Friday, 15 January 2010

The three men trying to save the Test series for South Africa. And more about the knob in the umpires' room

Yes, here they are. The three men working hardest to save this Test series for South Africa, who have to win this final Test at the Wanderers to draw the four-match epic 1-1.
Between this trusty trio, who are propably paid less in a year than the cricketers get in a week, have been working feverishly to get rid of the water lying on the outfield after a cloudburst 58 minutes after lunch.
At 14.12 local time, so the scorer tells me, we were assailed by thunder, lightning, darkness and torrential rain. The wind drove the rain straight into the press box, we ran for cover, the internet crashed and play looked to be over for the day.
But then these hard-working sweepers and two Super Soakers got to work on the flooded outfield and, with the super-efficient drainage system here at Johannesburg's "Bull Ring", the ground was coaxed back into some sort of shape within two hours.
The umpires are out there at the moment, water splashing around their ankles. We could even see some play now, right at the end of day two - there's a second inspection at 5.15pm local time, with play getting underway at 5.30pm (3.30 in England), which is the scheduled end of play here. They're hoping to get half and hour in.
Though it would be good to have a go at Jacques Kallis and Hashim Amla in these conditions, England might be happy to stay in the dressing-room after the morning they had.
Graeme Smith, the South Africa captain, had a big swish at birthday boy Ryan Sidebottom just four overs into the days play after South Africa had restarted at 29-0 chasing England's paltry 180.

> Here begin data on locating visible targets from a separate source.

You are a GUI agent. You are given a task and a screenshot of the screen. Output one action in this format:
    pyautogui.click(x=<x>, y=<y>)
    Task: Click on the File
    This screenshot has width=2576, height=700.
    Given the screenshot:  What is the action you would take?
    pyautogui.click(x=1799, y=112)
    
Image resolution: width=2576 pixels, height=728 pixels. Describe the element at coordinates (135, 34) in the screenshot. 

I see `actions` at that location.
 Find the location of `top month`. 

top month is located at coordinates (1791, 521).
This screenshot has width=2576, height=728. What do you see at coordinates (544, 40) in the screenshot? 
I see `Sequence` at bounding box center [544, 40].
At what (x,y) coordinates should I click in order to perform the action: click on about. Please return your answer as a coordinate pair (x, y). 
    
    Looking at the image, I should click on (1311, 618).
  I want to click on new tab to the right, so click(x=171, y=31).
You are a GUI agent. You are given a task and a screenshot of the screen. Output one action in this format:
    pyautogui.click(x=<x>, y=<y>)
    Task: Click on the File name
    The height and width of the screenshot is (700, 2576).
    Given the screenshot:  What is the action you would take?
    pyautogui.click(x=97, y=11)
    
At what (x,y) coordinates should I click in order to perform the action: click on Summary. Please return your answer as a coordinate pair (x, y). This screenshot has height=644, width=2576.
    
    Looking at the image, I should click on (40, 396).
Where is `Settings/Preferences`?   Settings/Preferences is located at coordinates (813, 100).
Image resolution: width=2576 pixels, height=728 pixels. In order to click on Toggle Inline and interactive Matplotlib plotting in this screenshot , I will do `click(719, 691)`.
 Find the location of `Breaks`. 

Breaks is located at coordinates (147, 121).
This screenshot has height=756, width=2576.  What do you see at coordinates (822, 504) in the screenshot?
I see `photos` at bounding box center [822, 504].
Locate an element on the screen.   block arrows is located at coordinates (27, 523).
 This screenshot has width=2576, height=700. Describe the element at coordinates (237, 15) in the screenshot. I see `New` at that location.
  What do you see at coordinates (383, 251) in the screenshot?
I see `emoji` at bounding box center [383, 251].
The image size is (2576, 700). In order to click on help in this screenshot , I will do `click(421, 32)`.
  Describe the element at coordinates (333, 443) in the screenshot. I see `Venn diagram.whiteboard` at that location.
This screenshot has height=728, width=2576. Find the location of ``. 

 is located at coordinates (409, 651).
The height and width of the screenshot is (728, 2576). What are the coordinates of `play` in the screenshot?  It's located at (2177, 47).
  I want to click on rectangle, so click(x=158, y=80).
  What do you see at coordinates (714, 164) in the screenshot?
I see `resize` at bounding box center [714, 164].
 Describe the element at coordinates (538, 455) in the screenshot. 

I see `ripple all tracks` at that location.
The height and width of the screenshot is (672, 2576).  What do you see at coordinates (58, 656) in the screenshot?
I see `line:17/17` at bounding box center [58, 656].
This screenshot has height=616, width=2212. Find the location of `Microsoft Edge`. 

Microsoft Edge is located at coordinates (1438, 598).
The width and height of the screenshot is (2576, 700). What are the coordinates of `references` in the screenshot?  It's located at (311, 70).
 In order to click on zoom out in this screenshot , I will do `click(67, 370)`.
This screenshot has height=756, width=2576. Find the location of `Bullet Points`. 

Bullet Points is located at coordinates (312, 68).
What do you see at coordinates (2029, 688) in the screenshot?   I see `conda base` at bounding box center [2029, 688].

Sidebottom, 32, certainly though Smith - on 15 - had got an edge. So did the entire England team, including the catcher Matt Prior.
But umpire Daryl Harper, up in the television review box, only had his audio feed turned up to four out of 10 and couldn't hear a thing on the stump microphone. Not out and England reeled in shock.
Smith went on to get 105, effectively batting England out of the game. He was out shortly before the thunderstorm. We should be back on the slightly-soggy field here by 5.40 South Africa time, 3.40 British time.
England will hope to nick out a few South Africans in the final hour, but they'll also be performing traditional rain dances in their Sandton Hotel tonight.
And possibly thinking about a knob in the umpire's dressing room.